Guernes, son évolution au cours du XXème siècle.

Avant la première guerre mondiale.

Située au fonds d’une des boucles de la Seine, sur sa rive droite, entre Mantes sur seine et le barrage de Méricourt, Guernes était un village rural en face du château de Rosny sur seine.

L’accès à Mantes, la ville la plus proche n’était guère aisée que ce soit la traversée de la Seine pour rejoindre la gare de Rosny sur seine ou en empruntant la route départementale avec l’inconvénient de gravir les côtes menant à Dennemont puis continuer vers Limay, chef lieu de canton puis Mantes la sous préfecture.

Cette situation géographique a pendant très longtemps freiné le développement du village limitant sa population à entre 4 à 500 habitants. avec peu de variation dans les noms de famille d’un recensement à l’autre, dominés par Les  « Ledebt » suivi à distance, selon la décennie, par les familles « Chanu », « Boiste ».

Le village principalement agricole comptait  des exploitations  peu étendues dont les productions variées, étaient limités. 

L’isolement du village rendait difficile le recrutement d’une main d’oeuvre extérieur, le cultivateur travaillait le plus souvent seul, faisant appel en période de pleine activité à des journaliers locaux. Néanmoins, asperges et cerises faisaient la renommée du village.

La monographie rédigée en 1900 par Monsieur Barberot, instituteur du village constitue une source d’informations sur les conditions de vie au début du 20 ème siècle.

Après la seconde guerre mondiale.

Attractif pour son cadre naturel, immortalisé par les impressionnistes sensibles à la lumière des paysages, Guernes attire, en fin de semaine, les Parisiens qui viennent « taquiner le goujon » ou se reposer dans leur résidence secondaire.
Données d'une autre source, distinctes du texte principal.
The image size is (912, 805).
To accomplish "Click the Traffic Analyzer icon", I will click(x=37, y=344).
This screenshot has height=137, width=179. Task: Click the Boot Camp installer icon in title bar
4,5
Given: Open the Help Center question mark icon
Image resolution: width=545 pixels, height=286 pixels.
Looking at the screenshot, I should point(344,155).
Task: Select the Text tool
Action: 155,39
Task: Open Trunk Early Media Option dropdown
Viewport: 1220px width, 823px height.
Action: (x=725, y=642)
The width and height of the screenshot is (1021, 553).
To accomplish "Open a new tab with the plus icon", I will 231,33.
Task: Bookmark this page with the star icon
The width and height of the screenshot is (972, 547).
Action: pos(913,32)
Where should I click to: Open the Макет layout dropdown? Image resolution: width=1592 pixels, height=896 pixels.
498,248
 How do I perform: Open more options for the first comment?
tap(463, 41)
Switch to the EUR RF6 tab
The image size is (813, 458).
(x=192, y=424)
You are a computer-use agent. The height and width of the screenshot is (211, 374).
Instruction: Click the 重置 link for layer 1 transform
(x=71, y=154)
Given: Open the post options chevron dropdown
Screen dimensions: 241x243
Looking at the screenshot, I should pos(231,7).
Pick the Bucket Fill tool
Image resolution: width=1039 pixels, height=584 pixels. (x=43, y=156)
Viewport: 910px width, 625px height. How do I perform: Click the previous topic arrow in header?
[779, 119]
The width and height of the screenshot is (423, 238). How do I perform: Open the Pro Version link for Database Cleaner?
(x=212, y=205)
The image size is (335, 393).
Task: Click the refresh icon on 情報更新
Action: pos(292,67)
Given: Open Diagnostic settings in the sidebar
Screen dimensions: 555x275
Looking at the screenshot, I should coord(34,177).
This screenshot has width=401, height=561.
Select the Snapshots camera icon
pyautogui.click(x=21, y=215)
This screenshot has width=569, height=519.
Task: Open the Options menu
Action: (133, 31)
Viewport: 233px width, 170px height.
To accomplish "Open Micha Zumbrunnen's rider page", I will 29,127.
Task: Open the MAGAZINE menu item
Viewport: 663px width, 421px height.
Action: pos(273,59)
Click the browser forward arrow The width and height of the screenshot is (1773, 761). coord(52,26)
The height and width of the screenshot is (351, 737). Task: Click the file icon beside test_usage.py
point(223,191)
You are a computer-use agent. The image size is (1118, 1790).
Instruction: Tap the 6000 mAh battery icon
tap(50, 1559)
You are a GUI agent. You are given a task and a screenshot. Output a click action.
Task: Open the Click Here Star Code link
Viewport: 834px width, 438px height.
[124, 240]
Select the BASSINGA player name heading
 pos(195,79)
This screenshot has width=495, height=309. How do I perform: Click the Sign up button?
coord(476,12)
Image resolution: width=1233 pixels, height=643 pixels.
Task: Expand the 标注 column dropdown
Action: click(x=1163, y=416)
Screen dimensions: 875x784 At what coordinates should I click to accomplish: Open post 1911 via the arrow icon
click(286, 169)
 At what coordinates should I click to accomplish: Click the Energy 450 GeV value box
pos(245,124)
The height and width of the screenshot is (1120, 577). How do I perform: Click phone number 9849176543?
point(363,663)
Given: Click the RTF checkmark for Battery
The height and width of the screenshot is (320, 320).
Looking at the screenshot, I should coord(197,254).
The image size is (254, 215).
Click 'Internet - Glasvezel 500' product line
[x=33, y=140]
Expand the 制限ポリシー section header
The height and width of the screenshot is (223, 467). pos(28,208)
Le progrès industriel modifie les activités du village:

  • Les cultivateurs adoptent  le tracteur et les ouvriers agricoles se tournent vers des emplois  industriels notamment les usines Renault à Flins.
  • L’implantation d’entreprises d’extraction du sable modifie l’affectation des sols.

Puis, la suppression du bac en 1964, L’abandon progressif de l’agriculture est compensé par le maintien d’une activité artisanale préservant l’esprit communautaire du village.

Le ramassage scolaire permet aux enfants de Guernes de poursuivre leurs études à Mantes la Jolie.

Un service de cars journalier doublé les jours de marché à Mantes la Jolie, facilite les consultations de soins ou les démarches administratives.

Au début du XXIème siècle.

Guernes abandonne son statut de village rural pour devenir une commune  satellite de la métropole de Mantes.

La transformation de ses terres agricoles, la disparition des espaces boisées, en zones d’extraction modifient le paysage offrant désormais une mosaïque de zones humides.

Ces changements paysagers marquent une rupture avec l’esthétique des impressionistes rendant incertaine la correspondance entre le tableau de Maximilien Luce de « la ferme de Flicourt »  et les réalités actuelles.

L’habitat évolue. La transformation de résidences secondaires en résidences principales,  l’aménagement en appartements de certaines habitations, les constructions neuves sont à l’origine d’un afflux de population. Cette  accroissement couplée à la dispersion croissante des familles Guernoises expliquent l’administration du village par un élu d’adoption et, témoigne de l’évolution sociale et démographique de Guernes.

L’automobile, également, témoigne de cette évolution: le nombre de foyers ne disposant pas de moyens motorisés diminue de manière significative.

Guernes est devenu un village résidentiel dont la population est supérieure à 1000 habitants.